■ Short task:
Which lines of the records below contain the word "will"? Pull out each of those lines and copy it in full.

[Start]

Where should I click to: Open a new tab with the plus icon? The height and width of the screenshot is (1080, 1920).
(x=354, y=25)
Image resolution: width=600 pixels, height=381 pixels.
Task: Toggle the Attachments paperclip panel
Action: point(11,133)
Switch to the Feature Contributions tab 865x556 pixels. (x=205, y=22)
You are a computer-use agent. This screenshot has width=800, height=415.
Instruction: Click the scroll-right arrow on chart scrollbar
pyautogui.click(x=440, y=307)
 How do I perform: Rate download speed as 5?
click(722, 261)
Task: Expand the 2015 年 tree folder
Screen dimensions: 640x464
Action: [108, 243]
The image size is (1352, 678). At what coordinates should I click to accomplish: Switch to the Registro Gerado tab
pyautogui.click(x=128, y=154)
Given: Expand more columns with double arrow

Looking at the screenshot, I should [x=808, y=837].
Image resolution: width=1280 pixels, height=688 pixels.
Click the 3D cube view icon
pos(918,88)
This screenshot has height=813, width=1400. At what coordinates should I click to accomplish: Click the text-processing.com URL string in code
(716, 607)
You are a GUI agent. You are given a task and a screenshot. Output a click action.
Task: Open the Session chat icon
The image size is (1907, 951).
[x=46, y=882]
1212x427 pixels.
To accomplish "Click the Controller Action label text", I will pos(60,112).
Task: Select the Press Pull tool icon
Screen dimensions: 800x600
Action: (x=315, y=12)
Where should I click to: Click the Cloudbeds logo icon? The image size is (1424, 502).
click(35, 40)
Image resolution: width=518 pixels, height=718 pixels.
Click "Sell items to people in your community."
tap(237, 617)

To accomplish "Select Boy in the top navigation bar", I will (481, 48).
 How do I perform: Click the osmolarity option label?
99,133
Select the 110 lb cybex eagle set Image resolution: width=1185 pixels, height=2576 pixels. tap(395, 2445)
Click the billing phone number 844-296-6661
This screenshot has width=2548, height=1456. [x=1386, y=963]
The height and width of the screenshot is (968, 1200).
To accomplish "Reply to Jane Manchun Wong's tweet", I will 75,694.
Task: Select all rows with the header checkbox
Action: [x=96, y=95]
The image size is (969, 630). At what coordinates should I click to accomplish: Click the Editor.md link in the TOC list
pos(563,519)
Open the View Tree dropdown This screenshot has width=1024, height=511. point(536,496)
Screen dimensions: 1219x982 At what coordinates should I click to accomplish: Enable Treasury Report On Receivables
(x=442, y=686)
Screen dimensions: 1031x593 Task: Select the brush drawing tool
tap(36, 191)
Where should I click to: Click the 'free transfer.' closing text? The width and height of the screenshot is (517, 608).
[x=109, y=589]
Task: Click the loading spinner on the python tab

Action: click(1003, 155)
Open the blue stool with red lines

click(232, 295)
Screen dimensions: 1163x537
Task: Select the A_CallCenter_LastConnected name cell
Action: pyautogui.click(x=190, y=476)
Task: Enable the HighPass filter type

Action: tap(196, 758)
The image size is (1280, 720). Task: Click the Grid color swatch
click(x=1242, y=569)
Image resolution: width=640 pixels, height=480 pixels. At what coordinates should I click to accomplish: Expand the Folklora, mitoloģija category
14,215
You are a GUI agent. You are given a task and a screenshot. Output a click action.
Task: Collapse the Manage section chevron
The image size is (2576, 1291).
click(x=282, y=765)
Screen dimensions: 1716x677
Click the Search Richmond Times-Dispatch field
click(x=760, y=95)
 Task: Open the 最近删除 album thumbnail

[End]

■ Response to this exercise:
To accomplish "Click the Controller Action label text", I will pos(60,112).
To accomplish "Select Boy in the top navigation bar", I will (481, 48).
To accomplish "Reply to Jane Manchun Wong's tweet", I will 75,694.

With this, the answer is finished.